Do you think that the threat of obesity lawsuits is going to make the food industry change what it markets and sells? Kraft made a big announcement that it’s not going to advertise some of its worst foods, such as Kool-Aid and Chips Ahoy, to very young children.
I see the industry going in two different directions at once. For instance, Pepsi said that they were going to make Diet Pepsi their flagship beverage, not regular Pepsi anymore. And they were going to spend much more advertising money on Diet Pepsi. Brock Leach, a senior vice president at PepsiCo said recently that in the last 15 years convenience was the value-added thing that people were willing to pay for. They think that in the next 15 years it’s going to be health. So they’re moving to market their products as healthy now. They’re trying to reduce saturated fats and various sugars so that they can put stickers on their products and market them as better for you.
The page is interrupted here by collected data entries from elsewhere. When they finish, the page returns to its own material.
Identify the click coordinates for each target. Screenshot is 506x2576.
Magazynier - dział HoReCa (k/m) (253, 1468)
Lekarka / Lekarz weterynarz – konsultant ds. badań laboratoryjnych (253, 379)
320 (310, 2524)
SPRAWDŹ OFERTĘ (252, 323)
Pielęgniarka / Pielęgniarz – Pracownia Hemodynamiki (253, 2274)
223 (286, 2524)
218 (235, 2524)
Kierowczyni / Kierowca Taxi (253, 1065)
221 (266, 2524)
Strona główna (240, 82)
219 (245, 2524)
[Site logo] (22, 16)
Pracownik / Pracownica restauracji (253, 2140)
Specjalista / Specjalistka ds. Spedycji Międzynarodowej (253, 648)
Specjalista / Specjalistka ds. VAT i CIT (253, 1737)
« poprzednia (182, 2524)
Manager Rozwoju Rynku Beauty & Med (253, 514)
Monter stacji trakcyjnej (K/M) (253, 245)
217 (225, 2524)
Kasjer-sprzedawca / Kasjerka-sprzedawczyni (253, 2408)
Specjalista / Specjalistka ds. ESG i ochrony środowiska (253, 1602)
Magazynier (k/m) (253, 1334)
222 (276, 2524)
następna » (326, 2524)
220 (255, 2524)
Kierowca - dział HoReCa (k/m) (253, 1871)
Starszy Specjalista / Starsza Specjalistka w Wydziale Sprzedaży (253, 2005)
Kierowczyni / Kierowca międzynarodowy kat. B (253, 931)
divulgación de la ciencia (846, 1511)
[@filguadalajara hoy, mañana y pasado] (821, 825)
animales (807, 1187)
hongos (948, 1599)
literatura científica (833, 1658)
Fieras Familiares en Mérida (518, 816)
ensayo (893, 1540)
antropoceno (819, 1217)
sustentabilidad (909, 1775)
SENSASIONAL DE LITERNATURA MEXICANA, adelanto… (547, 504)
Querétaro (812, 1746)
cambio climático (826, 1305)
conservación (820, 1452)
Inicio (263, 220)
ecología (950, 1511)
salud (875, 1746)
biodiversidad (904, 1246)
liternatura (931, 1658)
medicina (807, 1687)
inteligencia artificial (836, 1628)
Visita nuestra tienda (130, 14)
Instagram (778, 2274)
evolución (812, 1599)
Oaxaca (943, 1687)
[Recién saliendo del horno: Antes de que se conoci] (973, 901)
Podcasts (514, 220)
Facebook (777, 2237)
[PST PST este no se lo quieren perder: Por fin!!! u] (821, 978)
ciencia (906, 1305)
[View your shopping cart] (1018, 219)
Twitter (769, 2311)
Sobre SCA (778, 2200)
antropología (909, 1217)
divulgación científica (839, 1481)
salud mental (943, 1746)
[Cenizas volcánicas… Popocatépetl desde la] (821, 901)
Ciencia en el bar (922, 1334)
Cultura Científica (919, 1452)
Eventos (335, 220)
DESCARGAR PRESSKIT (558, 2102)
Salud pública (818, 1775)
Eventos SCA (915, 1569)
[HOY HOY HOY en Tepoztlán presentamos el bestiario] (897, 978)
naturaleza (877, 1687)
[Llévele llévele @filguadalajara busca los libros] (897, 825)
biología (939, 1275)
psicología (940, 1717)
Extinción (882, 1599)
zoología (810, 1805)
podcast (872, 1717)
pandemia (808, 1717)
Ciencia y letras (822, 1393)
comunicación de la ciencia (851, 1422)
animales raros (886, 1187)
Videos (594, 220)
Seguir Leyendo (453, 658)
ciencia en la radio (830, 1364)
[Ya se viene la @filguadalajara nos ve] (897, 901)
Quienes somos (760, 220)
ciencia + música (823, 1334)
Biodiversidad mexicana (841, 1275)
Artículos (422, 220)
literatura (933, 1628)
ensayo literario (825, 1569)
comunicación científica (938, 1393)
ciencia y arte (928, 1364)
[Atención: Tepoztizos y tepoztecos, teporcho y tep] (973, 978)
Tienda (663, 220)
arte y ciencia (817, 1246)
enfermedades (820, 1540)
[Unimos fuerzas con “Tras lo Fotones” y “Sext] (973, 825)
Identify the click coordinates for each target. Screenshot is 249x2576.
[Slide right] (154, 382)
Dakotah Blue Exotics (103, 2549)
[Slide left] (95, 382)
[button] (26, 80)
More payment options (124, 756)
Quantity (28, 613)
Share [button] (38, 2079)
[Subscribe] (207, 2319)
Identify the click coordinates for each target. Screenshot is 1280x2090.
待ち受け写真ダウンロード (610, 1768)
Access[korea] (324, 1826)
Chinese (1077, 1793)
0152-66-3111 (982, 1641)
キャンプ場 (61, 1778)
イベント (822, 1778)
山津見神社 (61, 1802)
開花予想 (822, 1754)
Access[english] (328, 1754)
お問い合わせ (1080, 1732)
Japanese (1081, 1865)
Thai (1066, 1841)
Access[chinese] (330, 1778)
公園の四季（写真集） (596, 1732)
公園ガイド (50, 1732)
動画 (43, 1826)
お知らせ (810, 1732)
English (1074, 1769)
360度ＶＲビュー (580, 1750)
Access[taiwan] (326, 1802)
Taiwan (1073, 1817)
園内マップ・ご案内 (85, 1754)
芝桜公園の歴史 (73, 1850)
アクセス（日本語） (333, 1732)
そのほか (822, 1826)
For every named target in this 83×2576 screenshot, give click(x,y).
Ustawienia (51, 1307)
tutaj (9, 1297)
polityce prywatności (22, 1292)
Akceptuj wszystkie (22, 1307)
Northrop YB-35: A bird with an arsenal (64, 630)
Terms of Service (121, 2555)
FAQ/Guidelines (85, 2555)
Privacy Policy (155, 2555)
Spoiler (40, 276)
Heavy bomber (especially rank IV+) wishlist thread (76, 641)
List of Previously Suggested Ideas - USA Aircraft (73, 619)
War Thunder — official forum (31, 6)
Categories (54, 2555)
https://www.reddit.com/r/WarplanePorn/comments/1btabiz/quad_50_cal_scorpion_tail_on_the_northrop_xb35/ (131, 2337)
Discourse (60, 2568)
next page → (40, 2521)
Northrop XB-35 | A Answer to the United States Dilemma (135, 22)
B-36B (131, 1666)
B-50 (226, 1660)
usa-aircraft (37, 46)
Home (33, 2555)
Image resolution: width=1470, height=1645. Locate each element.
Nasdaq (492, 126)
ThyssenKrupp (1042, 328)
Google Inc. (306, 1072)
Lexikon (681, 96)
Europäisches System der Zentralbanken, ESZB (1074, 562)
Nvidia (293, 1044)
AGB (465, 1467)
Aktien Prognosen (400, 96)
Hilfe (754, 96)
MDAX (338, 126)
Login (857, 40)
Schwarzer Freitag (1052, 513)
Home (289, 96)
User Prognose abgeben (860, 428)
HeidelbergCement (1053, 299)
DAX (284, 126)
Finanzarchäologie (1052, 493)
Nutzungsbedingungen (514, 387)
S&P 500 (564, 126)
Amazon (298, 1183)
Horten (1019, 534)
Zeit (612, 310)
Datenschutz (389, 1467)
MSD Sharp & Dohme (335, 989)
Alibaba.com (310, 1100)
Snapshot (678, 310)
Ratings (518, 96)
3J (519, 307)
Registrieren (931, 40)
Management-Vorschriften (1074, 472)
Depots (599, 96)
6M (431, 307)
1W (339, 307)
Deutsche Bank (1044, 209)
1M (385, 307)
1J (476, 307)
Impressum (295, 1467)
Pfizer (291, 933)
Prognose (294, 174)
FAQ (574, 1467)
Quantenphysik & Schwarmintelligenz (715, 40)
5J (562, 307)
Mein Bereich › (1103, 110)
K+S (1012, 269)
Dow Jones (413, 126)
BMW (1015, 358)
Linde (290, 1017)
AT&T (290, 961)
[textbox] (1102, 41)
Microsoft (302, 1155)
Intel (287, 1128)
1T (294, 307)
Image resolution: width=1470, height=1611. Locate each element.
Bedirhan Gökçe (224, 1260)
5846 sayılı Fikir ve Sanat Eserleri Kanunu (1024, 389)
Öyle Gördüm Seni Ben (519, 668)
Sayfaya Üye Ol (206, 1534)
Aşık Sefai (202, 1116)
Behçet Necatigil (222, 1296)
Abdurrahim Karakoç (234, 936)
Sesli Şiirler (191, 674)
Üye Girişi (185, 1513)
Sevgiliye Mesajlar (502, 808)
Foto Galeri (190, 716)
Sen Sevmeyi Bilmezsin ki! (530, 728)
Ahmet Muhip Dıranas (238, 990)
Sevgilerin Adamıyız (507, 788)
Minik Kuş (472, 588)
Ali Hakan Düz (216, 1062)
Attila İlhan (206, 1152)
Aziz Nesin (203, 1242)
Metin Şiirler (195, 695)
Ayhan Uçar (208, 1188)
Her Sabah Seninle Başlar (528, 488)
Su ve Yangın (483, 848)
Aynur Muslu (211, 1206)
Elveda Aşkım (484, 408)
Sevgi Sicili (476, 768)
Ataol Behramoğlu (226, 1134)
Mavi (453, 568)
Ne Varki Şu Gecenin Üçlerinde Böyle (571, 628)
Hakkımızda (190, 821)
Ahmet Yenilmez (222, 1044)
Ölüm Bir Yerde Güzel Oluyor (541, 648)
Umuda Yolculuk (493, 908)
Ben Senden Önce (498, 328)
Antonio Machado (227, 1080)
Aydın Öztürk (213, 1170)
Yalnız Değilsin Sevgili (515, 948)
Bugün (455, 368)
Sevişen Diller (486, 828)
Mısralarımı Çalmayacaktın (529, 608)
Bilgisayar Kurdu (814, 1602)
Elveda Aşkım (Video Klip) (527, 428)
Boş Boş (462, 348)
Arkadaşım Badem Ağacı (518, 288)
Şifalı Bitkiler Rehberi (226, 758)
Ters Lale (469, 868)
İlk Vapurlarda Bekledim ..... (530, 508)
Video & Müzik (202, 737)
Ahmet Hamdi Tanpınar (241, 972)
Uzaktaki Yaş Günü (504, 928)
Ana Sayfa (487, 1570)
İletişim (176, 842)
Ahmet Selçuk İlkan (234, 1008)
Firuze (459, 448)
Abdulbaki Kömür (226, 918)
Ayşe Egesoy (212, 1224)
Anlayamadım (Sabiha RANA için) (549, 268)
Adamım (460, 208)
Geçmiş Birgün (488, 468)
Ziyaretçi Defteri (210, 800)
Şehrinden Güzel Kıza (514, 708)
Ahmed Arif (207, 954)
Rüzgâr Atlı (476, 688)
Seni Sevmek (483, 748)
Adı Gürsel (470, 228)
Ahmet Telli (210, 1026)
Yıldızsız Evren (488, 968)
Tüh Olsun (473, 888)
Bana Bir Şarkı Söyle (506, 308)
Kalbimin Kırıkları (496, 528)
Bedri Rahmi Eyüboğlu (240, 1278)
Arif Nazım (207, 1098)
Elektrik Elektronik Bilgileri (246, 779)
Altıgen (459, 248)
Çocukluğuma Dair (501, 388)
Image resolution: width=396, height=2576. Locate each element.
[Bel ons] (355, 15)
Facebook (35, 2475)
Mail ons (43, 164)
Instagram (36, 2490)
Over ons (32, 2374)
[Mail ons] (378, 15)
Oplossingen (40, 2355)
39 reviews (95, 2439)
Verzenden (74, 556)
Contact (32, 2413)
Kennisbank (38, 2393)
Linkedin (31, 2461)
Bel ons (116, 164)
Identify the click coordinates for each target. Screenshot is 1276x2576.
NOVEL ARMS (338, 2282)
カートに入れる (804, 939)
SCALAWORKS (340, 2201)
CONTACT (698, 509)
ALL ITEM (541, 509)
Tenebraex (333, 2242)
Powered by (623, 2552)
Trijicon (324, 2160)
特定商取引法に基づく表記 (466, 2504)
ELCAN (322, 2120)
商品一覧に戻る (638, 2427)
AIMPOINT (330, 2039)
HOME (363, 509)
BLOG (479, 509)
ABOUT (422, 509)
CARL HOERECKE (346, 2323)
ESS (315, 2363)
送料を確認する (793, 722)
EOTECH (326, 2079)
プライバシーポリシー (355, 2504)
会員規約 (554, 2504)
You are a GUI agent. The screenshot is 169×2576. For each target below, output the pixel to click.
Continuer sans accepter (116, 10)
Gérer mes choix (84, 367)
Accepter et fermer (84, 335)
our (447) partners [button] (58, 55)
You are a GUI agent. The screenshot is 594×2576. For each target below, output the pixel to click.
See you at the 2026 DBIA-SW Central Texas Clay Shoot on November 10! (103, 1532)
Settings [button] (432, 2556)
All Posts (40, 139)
At the same time, you see Hardee’s just introduced the Monster Thickburger, and, apparently, it’s really popular. So, you see the industry going in two directions at once. Because the public is going in two directions at once.
But you don’t see the healthier direction you describe as some kind of reaction to the fear that they’re going to be regulated or sued?
No, I think it’s more of a reaction to all the media attention that obesity is getting, and the fact that people are talking about it, and people are concerned. They see that there is a market for healthier products.
Paul Campos, author of “The Obesity Myth,” has argued that American’s anxiety about fat is really a form of anxiety about our bigness as a culture. He said in an interview with Salon: “Overconsumption in America is closely equated with class: The higher up you go the more you consume. The only area in which consumption is inversely related to class is caloric overconsumption. So the American elite project anxiety about the fact that they’re massively overconsuming economically and materially through a disgust for fat, lower-class people.” What do make think of that argument?
It’s a tortured argument compared with the actual statistics that we have on the numbers of medical problems that are cropping up in obese kids and adults. I don’t disagree that America is an overconsuming society. I do think that we consume far more than we should in terms of energy and consumer goods.
But that doesn’t get away from the fact that obesity is making people sick. It’s making adults sick. It’s making children sick. It may be reducing future life expectancy of the kids who are alive today. You don’t have to make philosophical arguments to make that point. It’s pretty much hard fact.